There are currently three sorts of expression: an integer, a variable 
name, or a "record". A record has a name and zero or more fields, which 
are arbitrary expressions. (In other words, records can be nested to any 
depth.) You can use the name of the record as the actual data. For 
example, Foo[] and Bar[] are two distinct values. Or you can use the 
name to indicate the "sort" of data, and the fields to represent the 
actual data. For example, Date[28, 03, 1980] or Time[09, 27, 56]. (Both 
of these are three integers, but they are not comparable because the 
names are different.)

(Note carefully: "Foo" is a variable, "Foo[]" is a record.)

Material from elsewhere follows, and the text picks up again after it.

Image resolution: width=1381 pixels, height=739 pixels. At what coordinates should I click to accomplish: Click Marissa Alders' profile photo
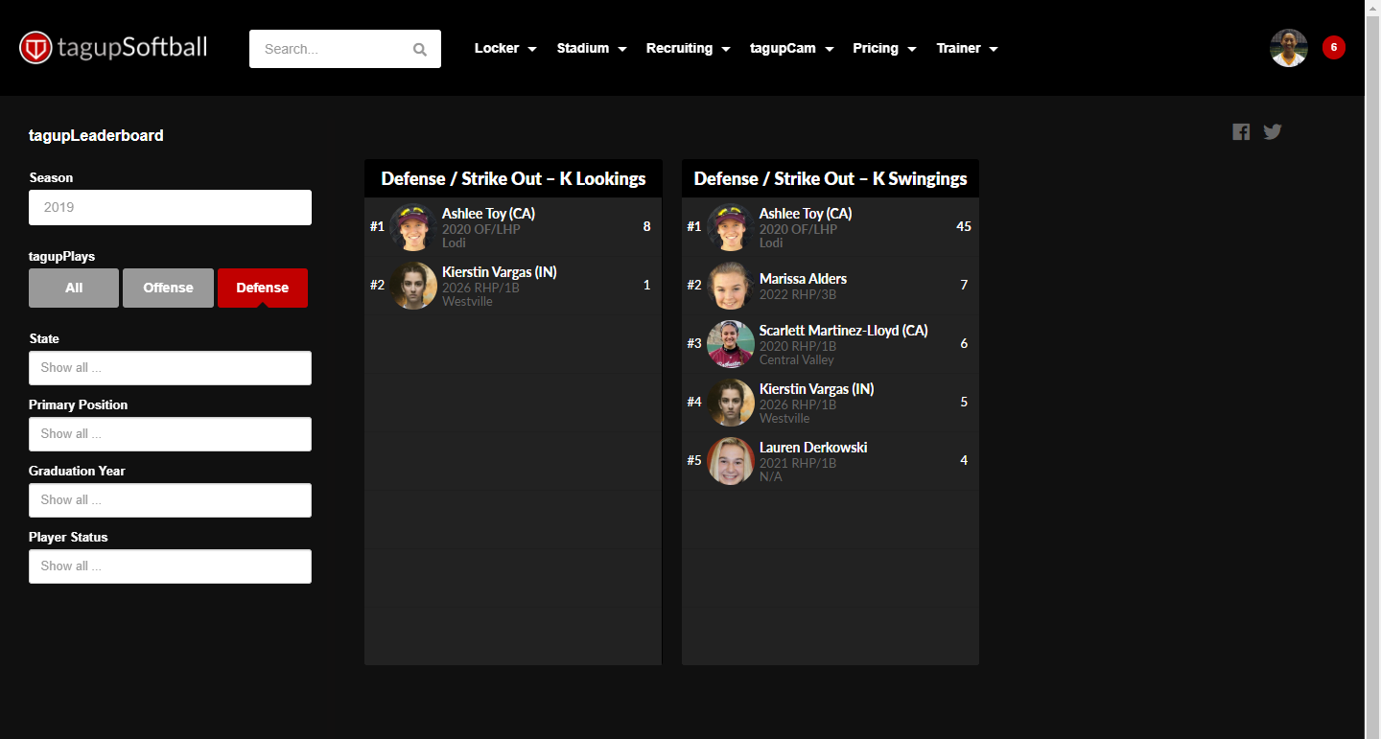point(731,286)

Solving a predicate such as 7 = x isn't hard. The solution is simply x 
:= 7. (Logic Box uses the notation that "=" denotes a /test for/ 
equality between two arbitrary expressions, while ":=" denotes the 
/assignment/ of a value to a variable, otherwise known as a "binding".) 
But consider the predicate

   Triple[a, x, y] = Triple[1, Pair[2, a], Pair[x, 7]]

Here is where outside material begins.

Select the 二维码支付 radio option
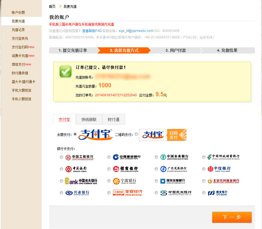262x229 pixels. tap(136, 134)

Can this be solved? Actually yes, it can:

   a := 1; x := Pair[2, 1]; y := Pair[Pair[2, 1], 7]

If you take the original predicate and replace each variable with the 
corresponding binding, you will find that

   Triple[1, Pair[2, 1], Pair[Pair[2, 1], 7] = Triple[1, Pair[2, 1], 
Pair[Pair[2, 1], 7]

Clearly both sides are identical, so the predicate is solved.

Notice how variables are not limited to containing integers; they may 
contain arbitrary expressions - even expressions involving other 
variables. However, a variable can never be bound to an expression 
containing itself. That would result in an infinite loop. So something 
like x := Pair[1, x] is not allowed. (Imagine trying to replace every x 
with Pair[1, x]. The process never halts.)

As well as the equal predicate, you can use the usual AND ("&") and OR 
("|") operators. By default, the operator precedence is =, &, |, in that 
order. You can use brackets to override this as usual. (There is a 
slight glitch: brackets are not allowed inside expressions, only inside 
predicates. So "Pair[(x), (y)] = z" is not allowed, neither is "(Pair[x, 
y]) = z", but "(Pair[x, y] = z)" is fine.)

The meaning of AND is pretty obvious; the predicate is solved only if 
the solution solves /both/ child predicates simultaneously. The meaning 
of OR is equally obvious. What is perhaps /not/ obvious is that 
predicates involving OR can have /multiple solutions/. Consider, for 
example, x = 1 | x = 2. This has two solutions, x := 1 and x := 2. In 
general, a given predicate can have an unlimited number of solutions, 
and Logic Box will attempt to find all of them for you.

Perhaps most interestingly of all, you can define "named predicates", 
which behave something like subroutines. In particular, a named 
predicate can invoke itself recursively, creating a way to implement 
loops. (This would otherwise be impossible.)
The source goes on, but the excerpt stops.